И потом — поворотясь к приятелям — добавил высокомерно:
— Только уговор: не суетиться, не шкодить! Вести себя пристойно. Все-таки надо понимать — куда идем!
* * *
Вскоре мы уже шагали по шумным, залитым январским солнцем улицам города. Адрес удалось отыскать легко; его сообщили нам в первом же книжном киоске. И пока мы шли, продираясь сквозь людскую толчею, я перебирал в памяти те самые стихи, которые должны были быть отосланы в Красноярск Левицким. В тетрадке, оставленной у него, записано было немало! Там имелись (это мне помнилось отчетливо) тексты некоторых моих песен, а также — короткие пейзажные зарисовки, лирические миниатюры… Блатные и лагерные песни, как я понимал, пригодиться в данном случае не могли. Да и вряд ли их кто-нибудь смог бы здесь по-настоящему понять! Зато миниатюры годились для печати бесспорно. И я со вкусом повторял их мысленно, бормотал про себя: «В ночь росой обрызгана трава. Плачет рысь, да ухает сова. Свет зарниц загадочный и зыбкий. А меж хвойных лап такая мгла! Очень просто ночью, по ошибке, прикурить от вспышки рысьих глаз!» Вообще, если говорить о колорите, то в стихах моих преобладал в основном — ночной, какой-то тревожный… Я раньше не обращал на все это внимания. И теперь вдруг забеспокоился: а не помешает ли это? Не покажутся ли кому-нибудь стихи мои чересчур уж мрачными? В самом деле, какую вещь ни возьми — всюду та же палитра, одно освещение: «Слышишь? Козодой трубит в трубу. Наступает вечер, как солдат, — серый и зеленый, и во лбу у него — полярная звезда. И трубит, и в сумрачном дыму, плачет козодой среди чащобы… Он — поэт! Иначе для чего бы при луне всю ночь не спать ему?» Или вот такое, например, стихотворение; вроде бы уж не ночное, рассветное, но все равно окрашенное в пасмурные тона: «Пролилось в распадок глухоманный молоко таежного тумана. На востоке звездочка слиняла. Сыростью пропахли зеленя. Ты навек, Сибирь, околдовала белыми туманами меня!»

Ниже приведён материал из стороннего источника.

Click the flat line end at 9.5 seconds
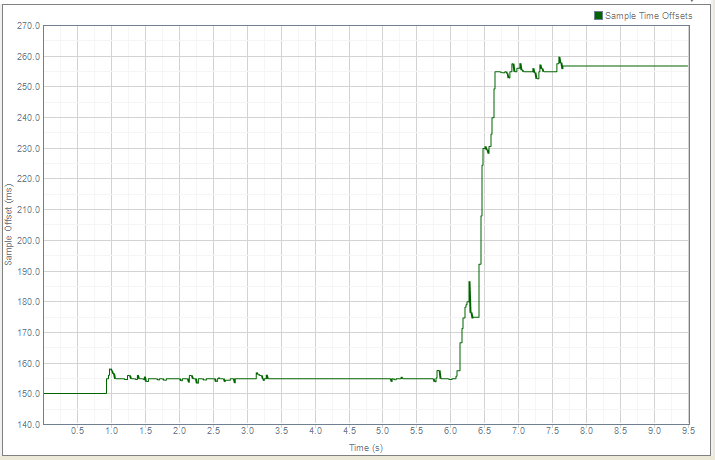 tap(688, 66)
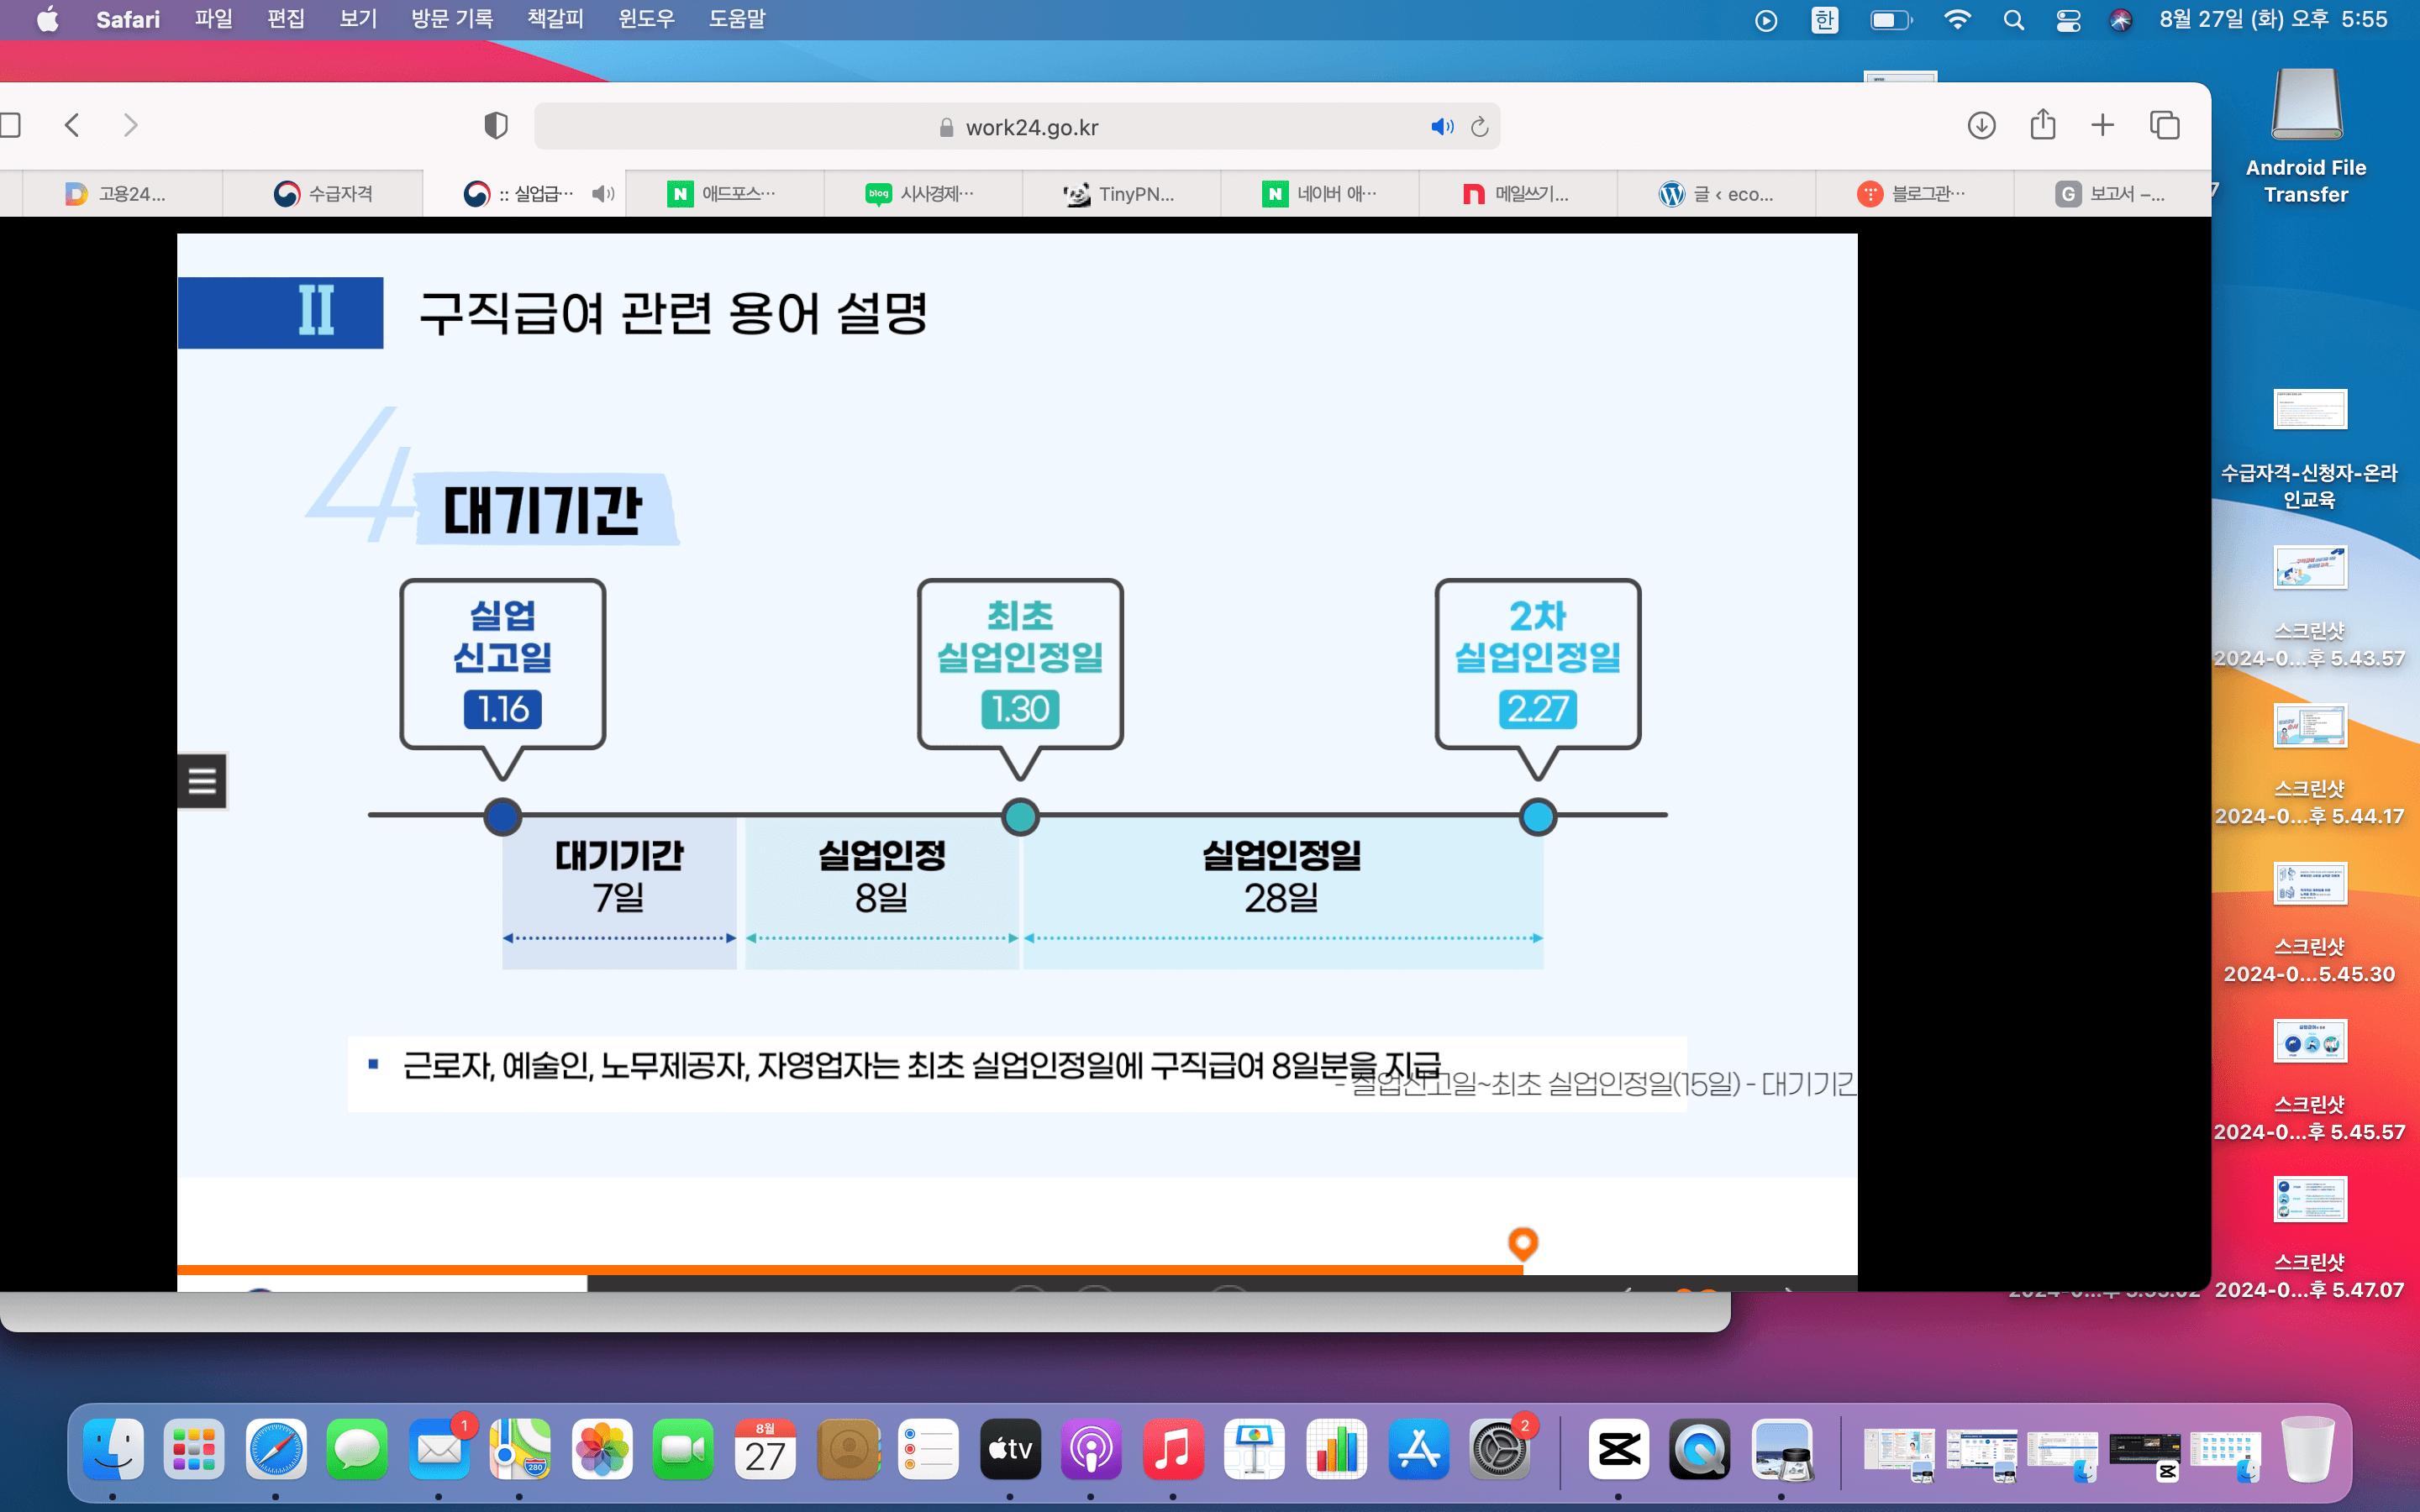Open the Korean input source menu
2420x1512 pixels.
(x=1824, y=20)
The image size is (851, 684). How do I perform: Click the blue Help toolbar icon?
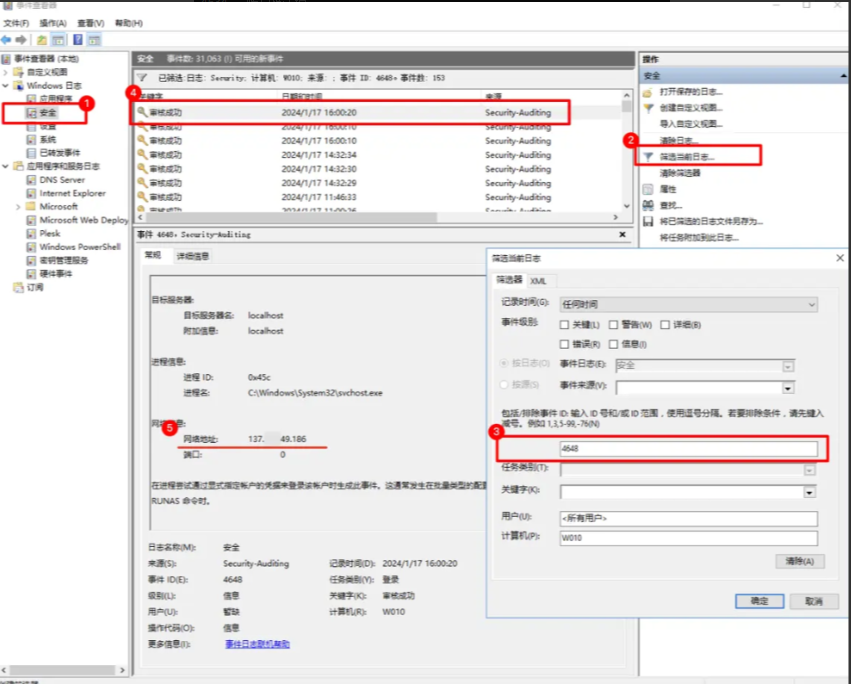coord(77,40)
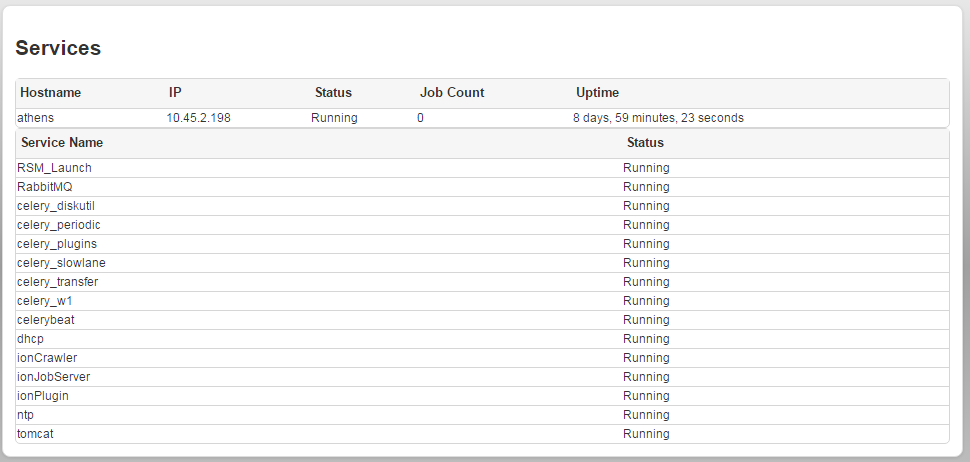This screenshot has width=970, height=462.
Task: Click the celery_diskutil service name
Action: point(56,206)
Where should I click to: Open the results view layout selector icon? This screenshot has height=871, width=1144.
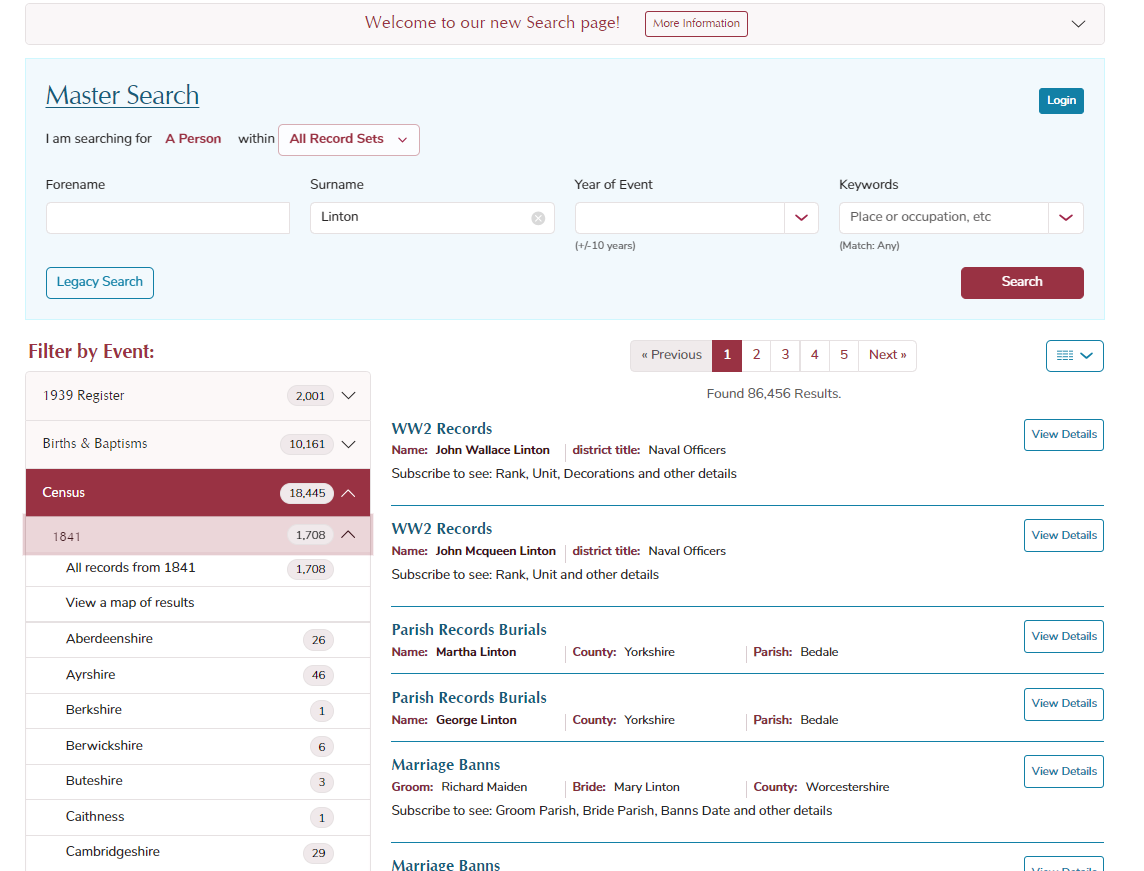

А все-таки это неплохо звучит, — думал я. «Молоко таежного тумана». Или: «прикурить от вспышки рысьих глаз». Неужели они там, черт возьми, не оценят? Нет, не может быть — должны оценить, должны! Невольно предался я сладким мечтам, воображая, как все это будет, как произойдет… Вот я вхожу, представляюсь. Услышав мое имя, местные знаменитости тотчас обступают меня, цитируют мои вирши и дивятся: откуда он взялся, такой талантливый парень из народа?
Главного их начальника, руководителя здешнего Союза, я уже, кстати, знал. Имя его было — Сергей Сартаков. Еще будучи в заключении, на Севере, я однажды разыскал в лагерной библиотеке его роман «Хребты Саянские». Прочел и, признаться, огорчился. Три огромные книги романа посвящены были партийной борьбе в предреволюционной Сибири; они показались мне на редкость скучны и безмерно затянуты. Но, может быть, подумал я тогда же, слаб не роман — слаб я сам; очевидно, я просто еще не созрел для настоящей, большой, серьезной литературы! Встреча с Сартаковым представлялась мне так. Литературный этот босс пожимает мне руку, произносит всякие лестные слова и затем — со вздохом удовлетворения — предлагает мне свое кресло. Наконец-то можно уйти на покой; пришла достойная творческая смена!.. Ну, насчет кресла я, конечно, переборщил, и если и думал так — то с юмором. Но все же будущее рисовалось мне в радужных тонах. И, твердо веруя в него, я с сожалением покосился на моих спутников: понимают ли они, дети природы, что происходит? Чувствуют ли — с кем сейчас идут?